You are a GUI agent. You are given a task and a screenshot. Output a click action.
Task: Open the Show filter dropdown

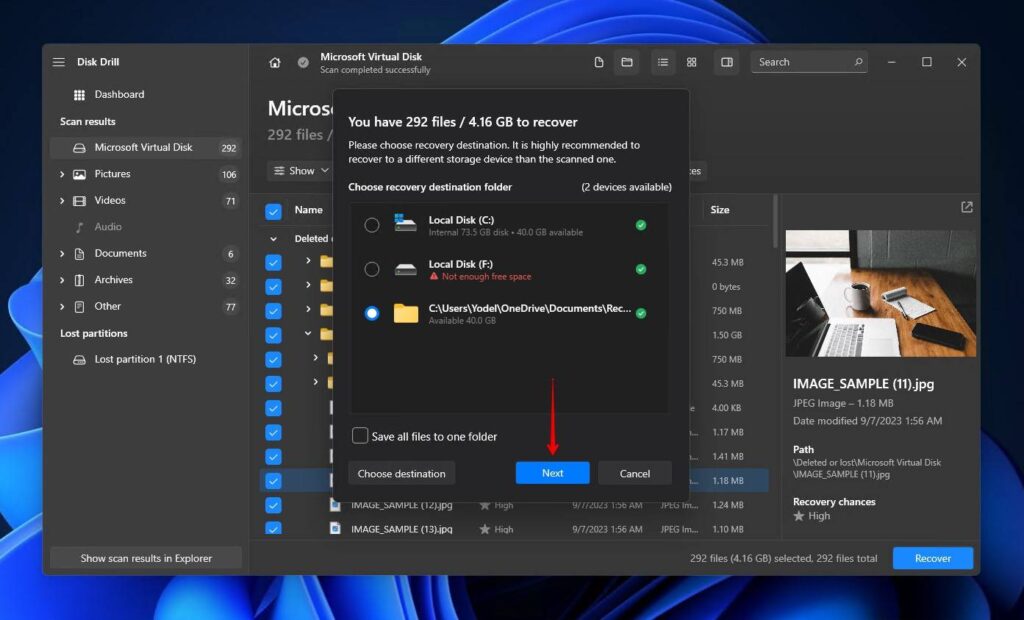pyautogui.click(x=299, y=170)
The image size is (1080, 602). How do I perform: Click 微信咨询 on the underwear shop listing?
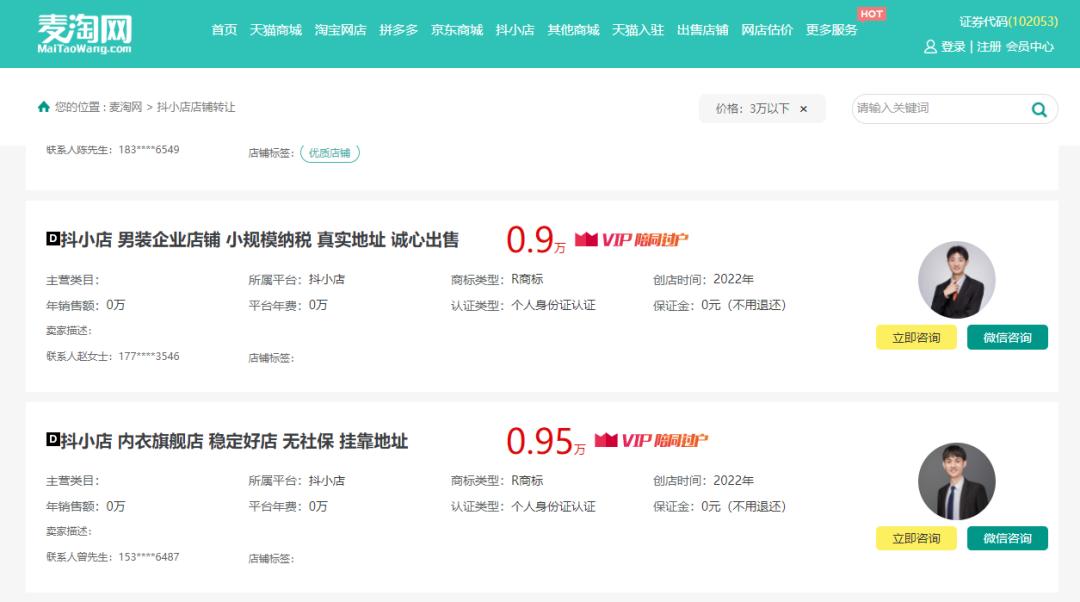point(1008,538)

=== Problem description ===
Extract only the lines from the line containing "The image size" through the final line of the listing above, unchanged; pictures stay out of the copy.

=== Expected output ===
The image size is (1080, 602). How do I perform: Click 微信咨询 on the underwear shop listing?
point(1008,538)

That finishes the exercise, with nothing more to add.